To remedy this, VA began widening its approach to addiction treatment, focusing on dedicated settings and community-oriented care initiatives. In 1971, VA planned to open 30 specialized treatment centers—each with 500 beds—by mid-1973. VA programs from this period, including Vet Centers, focused on substance use reduction, abstinence and counseling. Above all, programs sought out Veterans who would normally be reluctant to seek help at regular VA medical facilities.
Hospitality House and innovative care
In 1973, the Brentwood VA Hospital in Los Angeles, Calif., launched one of these new initiatives. The drug treatment center “Hospitality House” opened after extensive planning by both patients and hospital officials. This program emphasized total abstinence from drugs and provided living quarters separate from the main hospital to foster a sense of community and independence. An old building was repurposed to include everyday living facilities, such as a kitchen, dining hall, meeting space and offices. Hospitality House staff served as therapists, role models and supervisors for the Veterans; their own histories with substance abuse allowed the staff to connect and relate with the residents on a more personal level than in earlier treatment initiatives.

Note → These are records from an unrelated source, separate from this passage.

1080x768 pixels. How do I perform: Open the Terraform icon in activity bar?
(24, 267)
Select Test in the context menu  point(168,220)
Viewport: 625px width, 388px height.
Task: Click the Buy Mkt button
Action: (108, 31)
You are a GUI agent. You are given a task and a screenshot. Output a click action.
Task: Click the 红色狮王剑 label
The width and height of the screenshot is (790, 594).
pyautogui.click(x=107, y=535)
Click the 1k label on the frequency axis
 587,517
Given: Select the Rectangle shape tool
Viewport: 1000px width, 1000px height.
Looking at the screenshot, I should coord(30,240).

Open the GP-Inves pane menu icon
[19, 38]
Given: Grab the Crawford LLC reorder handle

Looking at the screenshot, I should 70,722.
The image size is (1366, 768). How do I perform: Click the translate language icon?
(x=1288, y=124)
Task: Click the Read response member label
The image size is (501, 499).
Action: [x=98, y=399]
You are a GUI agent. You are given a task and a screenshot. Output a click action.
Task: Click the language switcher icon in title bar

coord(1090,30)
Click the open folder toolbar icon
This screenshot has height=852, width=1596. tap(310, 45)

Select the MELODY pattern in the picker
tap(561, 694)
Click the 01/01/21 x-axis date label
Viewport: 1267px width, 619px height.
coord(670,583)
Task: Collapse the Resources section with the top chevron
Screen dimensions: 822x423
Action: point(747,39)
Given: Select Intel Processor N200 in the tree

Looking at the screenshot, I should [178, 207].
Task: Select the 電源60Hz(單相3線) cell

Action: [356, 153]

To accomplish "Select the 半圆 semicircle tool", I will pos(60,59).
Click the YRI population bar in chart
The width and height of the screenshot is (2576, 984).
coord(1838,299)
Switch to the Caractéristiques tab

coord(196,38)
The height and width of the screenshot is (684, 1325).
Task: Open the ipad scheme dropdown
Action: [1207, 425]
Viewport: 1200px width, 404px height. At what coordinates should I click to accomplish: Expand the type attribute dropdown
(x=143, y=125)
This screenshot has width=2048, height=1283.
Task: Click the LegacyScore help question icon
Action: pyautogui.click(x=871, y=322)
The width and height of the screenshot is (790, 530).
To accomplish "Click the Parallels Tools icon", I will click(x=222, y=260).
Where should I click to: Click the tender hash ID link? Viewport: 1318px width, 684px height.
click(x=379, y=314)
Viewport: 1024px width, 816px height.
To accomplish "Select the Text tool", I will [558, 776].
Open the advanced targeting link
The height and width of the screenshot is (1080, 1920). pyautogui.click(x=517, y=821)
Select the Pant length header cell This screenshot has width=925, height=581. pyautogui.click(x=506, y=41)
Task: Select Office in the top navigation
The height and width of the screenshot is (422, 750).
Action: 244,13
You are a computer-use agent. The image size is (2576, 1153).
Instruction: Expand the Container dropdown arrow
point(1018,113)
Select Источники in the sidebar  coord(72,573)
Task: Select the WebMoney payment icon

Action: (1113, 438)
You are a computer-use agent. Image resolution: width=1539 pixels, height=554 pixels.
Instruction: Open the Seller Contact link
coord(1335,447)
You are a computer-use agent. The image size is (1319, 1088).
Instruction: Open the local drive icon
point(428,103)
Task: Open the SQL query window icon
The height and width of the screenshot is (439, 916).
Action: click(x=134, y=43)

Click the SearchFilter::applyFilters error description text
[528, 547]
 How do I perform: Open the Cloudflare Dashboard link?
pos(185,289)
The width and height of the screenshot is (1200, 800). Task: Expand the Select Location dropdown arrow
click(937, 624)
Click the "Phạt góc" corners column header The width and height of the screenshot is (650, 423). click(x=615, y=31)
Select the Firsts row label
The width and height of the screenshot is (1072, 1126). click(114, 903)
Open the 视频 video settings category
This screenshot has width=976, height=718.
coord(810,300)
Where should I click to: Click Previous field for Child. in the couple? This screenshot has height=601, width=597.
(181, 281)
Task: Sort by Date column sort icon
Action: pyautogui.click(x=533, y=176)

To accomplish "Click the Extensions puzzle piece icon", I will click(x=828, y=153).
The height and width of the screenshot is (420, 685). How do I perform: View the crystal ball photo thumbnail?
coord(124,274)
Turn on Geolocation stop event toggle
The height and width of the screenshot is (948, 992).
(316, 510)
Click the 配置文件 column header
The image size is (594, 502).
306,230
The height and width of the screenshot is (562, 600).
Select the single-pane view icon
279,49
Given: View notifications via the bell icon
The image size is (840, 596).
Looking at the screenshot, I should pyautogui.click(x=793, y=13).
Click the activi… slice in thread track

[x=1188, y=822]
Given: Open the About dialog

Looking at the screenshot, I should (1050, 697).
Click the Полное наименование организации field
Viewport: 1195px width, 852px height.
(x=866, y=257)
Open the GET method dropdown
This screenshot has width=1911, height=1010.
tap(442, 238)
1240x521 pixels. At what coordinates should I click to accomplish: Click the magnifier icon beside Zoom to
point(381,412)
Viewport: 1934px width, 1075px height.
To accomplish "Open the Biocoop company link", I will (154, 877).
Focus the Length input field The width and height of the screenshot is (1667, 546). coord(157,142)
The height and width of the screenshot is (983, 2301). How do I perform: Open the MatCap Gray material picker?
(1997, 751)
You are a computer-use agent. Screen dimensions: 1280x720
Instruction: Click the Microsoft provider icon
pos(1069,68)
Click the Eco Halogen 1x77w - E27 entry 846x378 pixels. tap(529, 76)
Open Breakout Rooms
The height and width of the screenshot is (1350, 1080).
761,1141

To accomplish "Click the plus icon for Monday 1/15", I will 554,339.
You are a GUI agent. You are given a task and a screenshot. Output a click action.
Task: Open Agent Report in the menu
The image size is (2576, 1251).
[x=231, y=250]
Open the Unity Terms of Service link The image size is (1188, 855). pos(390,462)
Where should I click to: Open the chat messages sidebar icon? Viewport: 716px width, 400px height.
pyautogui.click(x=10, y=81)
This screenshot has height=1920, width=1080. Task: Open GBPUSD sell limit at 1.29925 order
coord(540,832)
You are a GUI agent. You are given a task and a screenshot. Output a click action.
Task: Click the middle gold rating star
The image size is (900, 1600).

Personal independence was a core element of the program, and residents were responsible for their own cooking, laundry and housekeeping. There was no fixed duration for a Veteran’s stay, and treatment approaches were tailored to meet individual needs, with the overarching goal of teaching residents to cope with everyday life without resorting to drug use.
Expanding and refining treatment approaches
Throughout the 1970’s and into the 1980’s, VA continued to expand and refine its treatment approaches, and it provided training to more than 500 employees in the treatment of drug dependence. Annual reports from this period highlight the success of various treatments, including 12-Step programs, cognitive-behavioral therapy and combined treatment strategies. The Substance Abuse Rehabilitation Program involved patients in governance, mutual support, vocational counseling and recreation, including weekly Alcoholics Anonymous meetings.
By the early 1980’s, VA had expanded its focus to include the establishment of halfway houses and integration with community programs for broader geographic coverage, as well as methadone clinics.
With a variety of treatment approaches, new specialized units and increased community-oriented care, VA addressed addiction among Vietnam Veterans in new and innovative ways. After the Vietnam War, VA continued to improve its services to address the diverse needs of drug-addicted Veterans by establishing specialized and integrated programs that provided comprehensive support—including counseling, rehabilitation and long-term management—to help Veterans recover and reintegrate into society.